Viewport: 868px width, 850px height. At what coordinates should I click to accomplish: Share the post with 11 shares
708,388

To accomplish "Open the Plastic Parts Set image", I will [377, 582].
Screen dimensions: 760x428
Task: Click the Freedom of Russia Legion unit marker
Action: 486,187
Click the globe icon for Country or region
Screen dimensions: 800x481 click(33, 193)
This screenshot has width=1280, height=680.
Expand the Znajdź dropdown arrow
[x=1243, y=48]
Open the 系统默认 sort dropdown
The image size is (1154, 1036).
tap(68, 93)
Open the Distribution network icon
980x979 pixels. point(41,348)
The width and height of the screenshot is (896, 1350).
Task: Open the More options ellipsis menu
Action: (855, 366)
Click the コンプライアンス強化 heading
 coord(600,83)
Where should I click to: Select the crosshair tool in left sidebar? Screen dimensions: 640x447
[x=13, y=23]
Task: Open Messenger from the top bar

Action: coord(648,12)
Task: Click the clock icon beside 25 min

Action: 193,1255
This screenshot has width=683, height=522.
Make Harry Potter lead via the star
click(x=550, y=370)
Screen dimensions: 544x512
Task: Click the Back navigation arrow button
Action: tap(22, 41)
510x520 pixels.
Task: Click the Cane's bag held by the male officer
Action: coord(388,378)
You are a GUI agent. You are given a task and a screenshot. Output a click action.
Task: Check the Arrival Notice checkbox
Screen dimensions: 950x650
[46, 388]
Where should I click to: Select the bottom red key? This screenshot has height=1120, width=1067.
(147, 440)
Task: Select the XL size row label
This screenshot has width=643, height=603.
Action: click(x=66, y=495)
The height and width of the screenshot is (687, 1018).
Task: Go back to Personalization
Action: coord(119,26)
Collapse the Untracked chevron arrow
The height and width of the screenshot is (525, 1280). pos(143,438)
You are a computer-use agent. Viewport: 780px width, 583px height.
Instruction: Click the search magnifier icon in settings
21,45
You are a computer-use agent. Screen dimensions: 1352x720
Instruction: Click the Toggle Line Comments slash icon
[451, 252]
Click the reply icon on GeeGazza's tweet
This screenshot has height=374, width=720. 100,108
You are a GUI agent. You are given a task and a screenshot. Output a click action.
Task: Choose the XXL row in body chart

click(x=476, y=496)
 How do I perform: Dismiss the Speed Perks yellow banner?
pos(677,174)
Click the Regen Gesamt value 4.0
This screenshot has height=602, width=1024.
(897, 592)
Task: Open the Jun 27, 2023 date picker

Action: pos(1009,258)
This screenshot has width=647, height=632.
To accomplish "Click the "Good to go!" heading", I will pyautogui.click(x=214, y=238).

AIM OF THE TASK |
Exactly as they appear above, write out all of the lines.

EXERCISE ANSWER |
Viewport: 868px width, 850px height. At what coordinates should I click to accomplish: Share the post with 11 shares
708,388

To accomplish "Open the Plastic Parts Set image", I will [377, 582].
Screen dimensions: 760x428
Task: Click the Freedom of Russia Legion unit marker
Action: 486,187
Click the globe icon for Country or region
Screen dimensions: 800x481 click(33, 193)
This screenshot has width=1280, height=680.
Expand the Znajdź dropdown arrow
[x=1243, y=48]
Open the 系统默认 sort dropdown
The image size is (1154, 1036).
tap(68, 93)
Open the Distribution network icon
980x979 pixels. point(41,348)
The width and height of the screenshot is (896, 1350).
Task: Open the More options ellipsis menu
Action: (855, 366)
Click the コンプライアンス強化 heading
 coord(600,83)
Where should I click to: Select the crosshair tool in left sidebar? Screen dimensions: 640x447
[x=13, y=23]
Task: Open Messenger from the top bar

Action: coord(648,12)
Task: Click the clock icon beside 25 min

Action: 193,1255
This screenshot has width=683, height=522.
Make Harry Potter lead via the star
click(x=550, y=370)
Screen dimensions: 544x512
Task: Click the Back navigation arrow button
Action: tap(22, 41)
510x520 pixels.
Task: Click the Cane's bag held by the male officer
Action: coord(388,378)
You are a GUI agent. You are given a task and a screenshot. Output a click action.
Task: Check the Arrival Notice checkbox
Screen dimensions: 950x650
[46, 388]
Where should I click to: Select the bottom red key? This screenshot has height=1120, width=1067.
(147, 440)
Task: Select the XL size row label
This screenshot has width=643, height=603.
Action: click(x=66, y=495)
The height and width of the screenshot is (687, 1018).
Task: Go back to Personalization
Action: coord(119,26)
Collapse the Untracked chevron arrow
The height and width of the screenshot is (525, 1280). pos(143,438)
You are a computer-use agent. Viewport: 780px width, 583px height.
Instruction: Click the search magnifier icon in settings
21,45
You are a computer-use agent. Screen dimensions: 1352x720
Instruction: Click the Toggle Line Comments slash icon
[451, 252]
Click the reply icon on GeeGazza's tweet
This screenshot has height=374, width=720. 100,108
You are a GUI agent. You are given a task and a screenshot. Output a click action.
Task: Choose the XXL row in body chart

click(x=476, y=496)
 How do I perform: Dismiss the Speed Perks yellow banner?
pos(677,174)
Click the Regen Gesamt value 4.0
This screenshot has height=602, width=1024.
(897, 592)
Task: Open the Jun 27, 2023 date picker

Action: pos(1009,258)
This screenshot has width=647, height=632.
To accomplish "Click the "Good to go!" heading", I will pyautogui.click(x=214, y=238).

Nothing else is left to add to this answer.